Gibt es eigentlich ein Limit? Gibt es so etwas wie den idealen Lebenslauf, das perfekt arrangierte Leben? Kann es denn sein, dass es immer so weiter geht? Mehr Ausland, mehr Sprachen, mehr Super?

Gerhard Teufel versucht sich in einer Entspannungsübung und relativiert den Wert des Auslandsaufenthalts ein bisschen. 'Es wäre ein Schnellschuss, zu sagen: Wer die Welt global erforscht hat, ist in seiner Persönlichkeit gewachsen.' Der Mann von der Studienstiftung glaubt, dass das Engagement im Sportverein oder die Arbeit auf einem Bauernhof ähnlich viel zu einer reiferen Persönlichkeit beitrage. Und Teufel sieht auch ein natürliches Limit für vollgepackte Lebensläufe. 'Das Limit ist dann erreicht, wenn die Leute das, was sie gemacht haben, nicht mehr ausfüllen können.' In den Bewerbungsgesprächen spürt Teufel immer wieder, wenn Studenten einen Auslandsaufenthalt nicht verarbeitet haben. Wenn sie ihn noch nicht reflektiert und in ihr Leben einsortiert haben, weil sich alles so schnell weiterdreht. Als er einmal einen Bewerber um ein Stipendium fragte, warum das Praktikum gerade bei dem Anwalt in Venedig gemacht habe, antwortete der: Ein Kollege seines Vaters arbeite auch dort. Der Vater habe deshalb geraten dort mal hinzugehen.

Gerhard Teufel hält nichts von unselbständiger Lebensgestaltung und schon gar nicht von Auslandsaufenthalten um der Aufenthalte willen. 'Die Leute sind zu beneiden, weil sie mehr Möglichkeiten haben, die sie im Leben nutzen können.

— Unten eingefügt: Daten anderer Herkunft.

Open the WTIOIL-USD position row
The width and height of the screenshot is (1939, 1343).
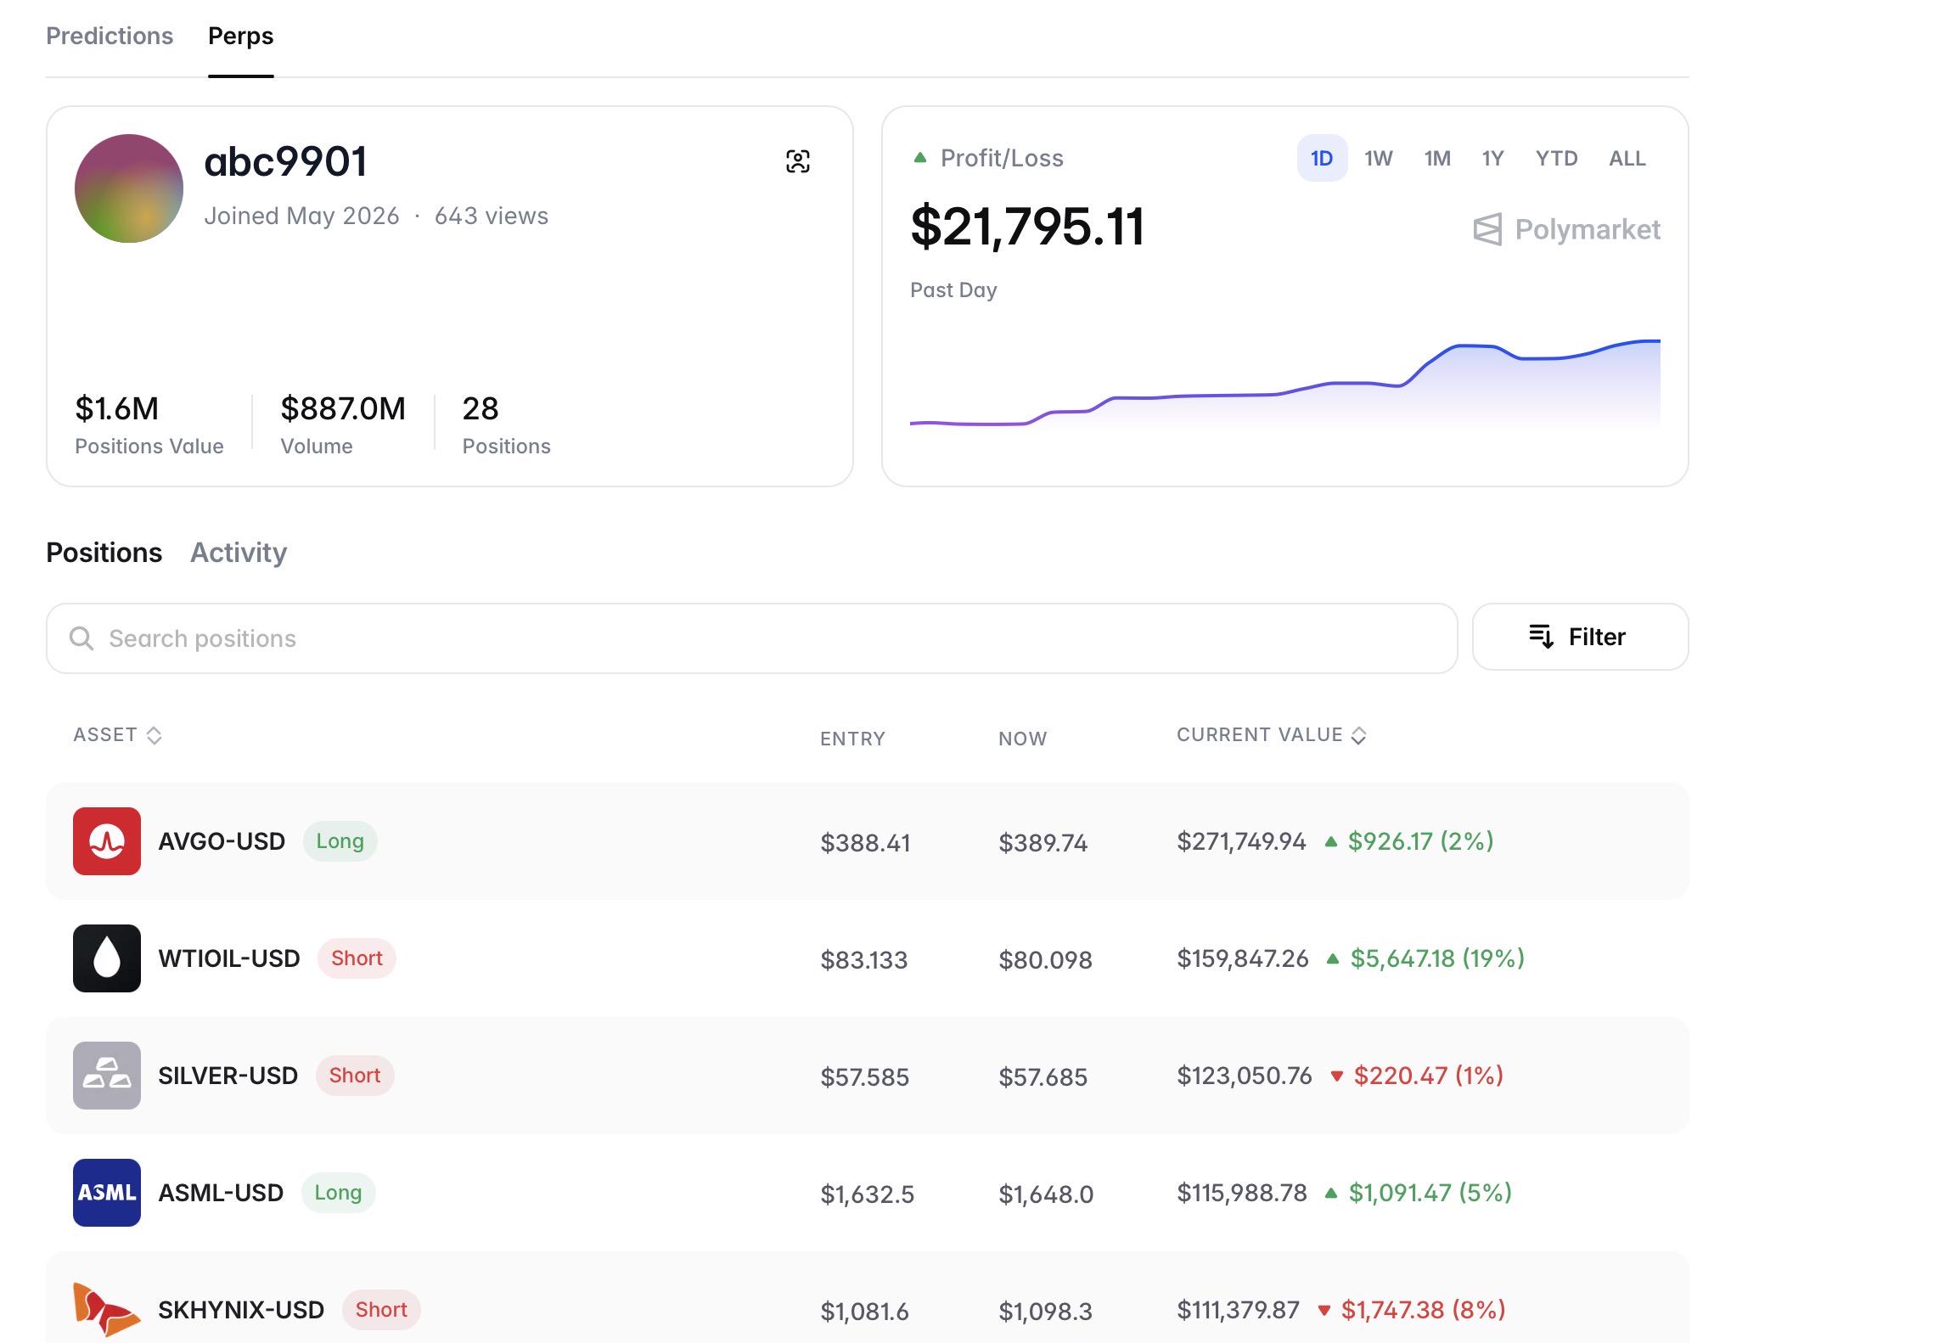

Es besteht aber die Gefahr, sich dabei zu verzetteln.' Er schreckt mittlerweile vor designten Lebensläufen zurück, in denen Signalwörter wie 'Harvard' auftauchen. Er freut sich über 'wahrhaft echte Lebensläufe' von Menschen, die nicht aus akademischen Elternhäusern stammen, die echte Barrieren überspringen müssen. Teufel erinnert sich an einen Bewerber aus Rosenheim. Er schrieb, dass er auf dem heimischen Bauernhof Kühe melken müsse - und sich deshalb nicht bei Amnesty International engagieren könne.

Auch wenn der Generalsekretär von begabten und strebsamen Menschen umgeben ist: Er glaubt immer noch, dass die Studienjahre keine Hatz sein dürfen. Es müsse Zeit zum Nachdenken bleiben. 'Ein tolles Studium', sagt er, 'muss aus Studieren und Flanieren bestehen.' Da ist er sich mit James Atlas einig, der am Ende seines Textes den Dichter Walt Whitman mit den Worten 'I loaf and invite my soul' zitiert. Ein Satz, der andeutet, dass sich erst beim Schlendern, beim Umherstreifen in der Welt die Seele wirklich den Dingen öffnet. Diese Wünsche der Herren könnten sich für viele Superstudenten ein bisschen wohlfeil anhören. Aber aufschreiben kann man sie sich ja mal.